二人の視線が絡み合い、二人の距離が徐々に縮まっていく…唇が触れそうになったちょうどその時、

「ぅグッ、電話、終わりましたっ」

鼻声で、佐々木が割り込んで来た。

「空気の読めないゴリラだ」

冷やかな、凍りそうな程冷たい黒瀬の視線。

「…あの、アッシが、何か?」
「しかも、汚い顔。せっかくの食事が台無しじゃない。食事が済むまで後ろ向いてて」
「…あの、勇一組長のことで話をするんじゃ…」
「話に、顔は関係ないだろ? 後ろ向いていても会話はできるじゃない。やはりゴリラだけあって、バカだ」
「黒瀬、それは違うぞ。賢いゴリラもいる」
「そうだね、他のゴリラに失礼だった。潤、私の膝においで。
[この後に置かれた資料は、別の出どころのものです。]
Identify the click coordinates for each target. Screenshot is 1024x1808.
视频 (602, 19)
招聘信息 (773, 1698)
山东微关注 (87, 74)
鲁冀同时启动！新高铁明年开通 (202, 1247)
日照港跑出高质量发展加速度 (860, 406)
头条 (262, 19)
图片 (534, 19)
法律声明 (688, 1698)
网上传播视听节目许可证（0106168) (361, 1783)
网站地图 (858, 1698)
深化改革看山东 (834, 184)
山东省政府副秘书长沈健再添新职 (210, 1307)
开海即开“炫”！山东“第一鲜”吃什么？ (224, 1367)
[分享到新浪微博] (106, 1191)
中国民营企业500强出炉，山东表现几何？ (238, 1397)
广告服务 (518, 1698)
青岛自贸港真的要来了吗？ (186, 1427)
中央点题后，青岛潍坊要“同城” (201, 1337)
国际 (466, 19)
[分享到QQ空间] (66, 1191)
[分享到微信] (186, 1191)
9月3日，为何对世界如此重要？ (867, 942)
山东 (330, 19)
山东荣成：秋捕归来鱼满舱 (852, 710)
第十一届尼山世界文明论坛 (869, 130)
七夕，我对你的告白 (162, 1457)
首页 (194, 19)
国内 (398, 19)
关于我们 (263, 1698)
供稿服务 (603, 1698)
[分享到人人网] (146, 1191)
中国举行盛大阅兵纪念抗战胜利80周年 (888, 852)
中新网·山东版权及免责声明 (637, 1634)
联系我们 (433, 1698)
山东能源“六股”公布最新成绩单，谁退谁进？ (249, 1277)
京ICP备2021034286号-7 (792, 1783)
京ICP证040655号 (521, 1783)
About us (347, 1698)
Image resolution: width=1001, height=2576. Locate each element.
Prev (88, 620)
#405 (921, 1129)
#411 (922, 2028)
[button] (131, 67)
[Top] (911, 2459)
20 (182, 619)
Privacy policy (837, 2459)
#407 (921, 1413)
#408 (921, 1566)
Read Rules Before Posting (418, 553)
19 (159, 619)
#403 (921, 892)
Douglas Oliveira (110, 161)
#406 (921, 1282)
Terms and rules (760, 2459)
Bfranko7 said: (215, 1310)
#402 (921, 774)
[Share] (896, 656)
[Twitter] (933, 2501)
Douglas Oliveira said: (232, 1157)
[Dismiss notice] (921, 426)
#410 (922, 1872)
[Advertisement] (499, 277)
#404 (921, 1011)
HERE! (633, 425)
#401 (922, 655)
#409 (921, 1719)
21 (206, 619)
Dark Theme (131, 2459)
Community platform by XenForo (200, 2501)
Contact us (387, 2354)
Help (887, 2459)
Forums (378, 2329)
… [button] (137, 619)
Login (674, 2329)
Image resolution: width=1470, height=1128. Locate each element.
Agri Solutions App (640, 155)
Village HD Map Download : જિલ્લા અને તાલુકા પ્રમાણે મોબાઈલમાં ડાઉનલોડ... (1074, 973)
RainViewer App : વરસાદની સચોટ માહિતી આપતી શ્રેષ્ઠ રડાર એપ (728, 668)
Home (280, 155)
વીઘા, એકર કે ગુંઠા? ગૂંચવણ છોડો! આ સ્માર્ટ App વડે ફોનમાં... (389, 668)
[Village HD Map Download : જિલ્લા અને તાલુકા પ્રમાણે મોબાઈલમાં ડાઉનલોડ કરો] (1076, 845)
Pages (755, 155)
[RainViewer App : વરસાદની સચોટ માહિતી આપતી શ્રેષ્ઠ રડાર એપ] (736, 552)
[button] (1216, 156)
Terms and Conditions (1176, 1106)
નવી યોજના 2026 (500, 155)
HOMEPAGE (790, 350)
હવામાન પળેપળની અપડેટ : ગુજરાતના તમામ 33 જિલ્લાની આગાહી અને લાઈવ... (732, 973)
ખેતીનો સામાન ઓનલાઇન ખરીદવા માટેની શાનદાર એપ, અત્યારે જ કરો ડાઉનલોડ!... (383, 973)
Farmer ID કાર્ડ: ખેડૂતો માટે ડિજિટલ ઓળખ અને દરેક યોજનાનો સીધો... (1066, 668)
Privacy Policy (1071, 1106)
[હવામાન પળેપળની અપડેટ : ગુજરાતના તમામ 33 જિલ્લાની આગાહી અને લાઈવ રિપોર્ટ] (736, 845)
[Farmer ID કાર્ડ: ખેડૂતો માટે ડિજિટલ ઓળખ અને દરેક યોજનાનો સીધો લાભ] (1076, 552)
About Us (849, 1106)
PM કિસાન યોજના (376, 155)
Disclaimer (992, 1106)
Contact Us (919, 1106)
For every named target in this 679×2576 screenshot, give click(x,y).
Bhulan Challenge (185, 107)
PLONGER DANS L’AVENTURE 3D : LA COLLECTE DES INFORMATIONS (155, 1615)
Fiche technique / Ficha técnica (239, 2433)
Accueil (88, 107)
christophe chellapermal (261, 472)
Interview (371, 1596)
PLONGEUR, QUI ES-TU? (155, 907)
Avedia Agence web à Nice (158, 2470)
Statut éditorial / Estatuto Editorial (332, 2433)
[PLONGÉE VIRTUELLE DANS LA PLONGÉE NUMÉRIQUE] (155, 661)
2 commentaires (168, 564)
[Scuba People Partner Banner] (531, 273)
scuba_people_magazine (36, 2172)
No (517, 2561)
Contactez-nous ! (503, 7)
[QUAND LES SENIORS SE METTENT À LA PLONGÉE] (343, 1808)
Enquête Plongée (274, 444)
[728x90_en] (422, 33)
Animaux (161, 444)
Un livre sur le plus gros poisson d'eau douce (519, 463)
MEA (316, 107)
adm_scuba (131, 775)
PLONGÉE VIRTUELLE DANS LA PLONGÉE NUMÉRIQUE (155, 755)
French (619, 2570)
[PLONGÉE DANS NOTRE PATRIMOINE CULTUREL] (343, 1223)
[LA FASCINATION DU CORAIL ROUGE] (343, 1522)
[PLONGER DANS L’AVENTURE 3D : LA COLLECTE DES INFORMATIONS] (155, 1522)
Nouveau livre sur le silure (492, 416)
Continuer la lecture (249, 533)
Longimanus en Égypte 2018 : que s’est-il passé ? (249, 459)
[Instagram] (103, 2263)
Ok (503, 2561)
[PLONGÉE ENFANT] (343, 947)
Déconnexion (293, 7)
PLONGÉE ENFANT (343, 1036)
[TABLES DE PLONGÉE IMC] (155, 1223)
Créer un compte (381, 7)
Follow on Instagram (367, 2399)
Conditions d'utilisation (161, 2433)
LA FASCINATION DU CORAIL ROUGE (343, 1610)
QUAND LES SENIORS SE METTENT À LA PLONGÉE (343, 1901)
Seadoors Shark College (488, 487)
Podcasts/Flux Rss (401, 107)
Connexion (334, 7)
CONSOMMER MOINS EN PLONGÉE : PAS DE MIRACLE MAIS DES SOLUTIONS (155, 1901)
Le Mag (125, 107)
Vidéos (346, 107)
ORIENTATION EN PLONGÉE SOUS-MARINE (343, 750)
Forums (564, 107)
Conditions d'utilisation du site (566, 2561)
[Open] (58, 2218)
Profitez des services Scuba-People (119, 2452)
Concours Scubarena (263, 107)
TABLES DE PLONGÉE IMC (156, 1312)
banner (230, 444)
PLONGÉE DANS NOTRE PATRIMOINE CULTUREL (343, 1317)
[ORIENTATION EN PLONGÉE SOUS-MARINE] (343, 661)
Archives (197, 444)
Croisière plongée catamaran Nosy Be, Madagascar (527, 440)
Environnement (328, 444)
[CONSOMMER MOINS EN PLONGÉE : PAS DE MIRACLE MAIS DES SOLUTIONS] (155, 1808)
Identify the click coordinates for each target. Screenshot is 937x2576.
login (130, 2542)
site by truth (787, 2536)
一緒に食べよう」

佐々木は黒瀬と潤に背を向け、潤は黒瀬の膝へと移動した。

「…もう、…ばかっ、…駄目だって」
「ボ、武史さまっ、一体何を…」
「何って、食事。それで、兄さんの事だけど…」

食事では聞こえないはずの水音や、潤の甘ったるい声が洩れる中、黒瀬が勇一の話を始めた。
佐々木は雑念を払うように太腿を抓り、組内外への対応を黒瀬と話し合った。
鼻水はいつしか赤いモノに変わっていた。
二人の食事が終わる頃には、佐々木の太腿は腫れ上がっていた。

「組はいいとして、外が納得するかどうか。 葬式・法事では太い金も動いてますし。あと、組長自身が…。テレビや何かで三年のズレに気付くんじゃ…」
「気付けばいいんじゃない? 第一、自分の身体の銃創みたら、気付きそうなものだけどね。あの鈍感さには、敬服すらしたくなるね。ふふ、自分の中の時間のズレと橋爪への報復、一体どう対処するのか見物」
「でもさ、また、組長は組長さんに戻るわけだろ? 佐々木さんじゃないけど、死人が組長復帰って、外部は納得するの?」

今まで会話に入ってなかった…というか入れない状態だった潤が、呼吸を整えながら黒瀬に訊ねた。